Go with or meet someone that knows the language

This person will be like your adviser. It is also very helpful to travel around with a person who knows the language because you can ask them questions about words and phrases that you hear during daily life and jot them down to study later. Which brings me to my next tip…

Carry a notepad

This is essential for learning a language because of all the things you will hear from just walking around and talking to people. The notepad will help you by giving you a point of reference to go back to and study, or look up with JapanesePod101, when you learn something new on your daily adventures. Which brings me to my final and most important tip…

Use JapanesePod101!

I am a huge believer in learning from repetition which is why I love JapanesePod101. Whether you sign up for a free lifetime account or upgrade to premium, you have unlimited access to the content that is included in either package. Which means, if you are like me, you can go over it again and again as much as you want until it sticks. Whether you prefer to learn from verbal, written or visual instruction, JapanesePod101 has you covered. I love the videos with Alisha and Risa!

Why Learn Japanese?

You can also learn about phrases for certain situations and events with the key phrases and vocabulary lists.
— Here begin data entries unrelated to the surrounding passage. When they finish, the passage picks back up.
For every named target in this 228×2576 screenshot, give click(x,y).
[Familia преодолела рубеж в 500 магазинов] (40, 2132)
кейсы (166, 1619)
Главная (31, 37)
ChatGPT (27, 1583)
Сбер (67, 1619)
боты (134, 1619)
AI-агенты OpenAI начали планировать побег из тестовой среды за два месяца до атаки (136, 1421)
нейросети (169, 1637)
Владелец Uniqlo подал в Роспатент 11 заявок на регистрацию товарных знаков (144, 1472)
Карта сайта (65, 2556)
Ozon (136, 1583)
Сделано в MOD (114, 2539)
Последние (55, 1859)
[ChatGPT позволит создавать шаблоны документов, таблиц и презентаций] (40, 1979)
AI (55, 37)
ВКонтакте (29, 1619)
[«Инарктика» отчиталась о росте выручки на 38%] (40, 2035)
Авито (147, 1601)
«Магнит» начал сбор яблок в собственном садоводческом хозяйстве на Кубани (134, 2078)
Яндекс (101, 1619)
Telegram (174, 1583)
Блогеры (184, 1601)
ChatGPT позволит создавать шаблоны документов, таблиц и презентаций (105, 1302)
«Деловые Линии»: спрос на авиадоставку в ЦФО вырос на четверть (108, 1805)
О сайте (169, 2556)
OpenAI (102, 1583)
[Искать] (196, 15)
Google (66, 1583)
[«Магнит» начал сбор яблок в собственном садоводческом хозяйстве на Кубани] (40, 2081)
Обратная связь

Both included in the free lifetime account, the key phrases list covers all the basic phrases you will need to know as a beginner and the vocabulary list has all sorts of different phrases grouped together for different events and occasions. Including my favorite:


Top 10 Must-Know Survival Words & Phrases For Your Next Trip To Japan

If you are planning a trip to Japan and need help learning the language, I would 100% recommend that you use JapanesePod101. It has tools for all different levels of learning Japanese, so no matter where you are in the learning process, you can use it to help further your knowledge.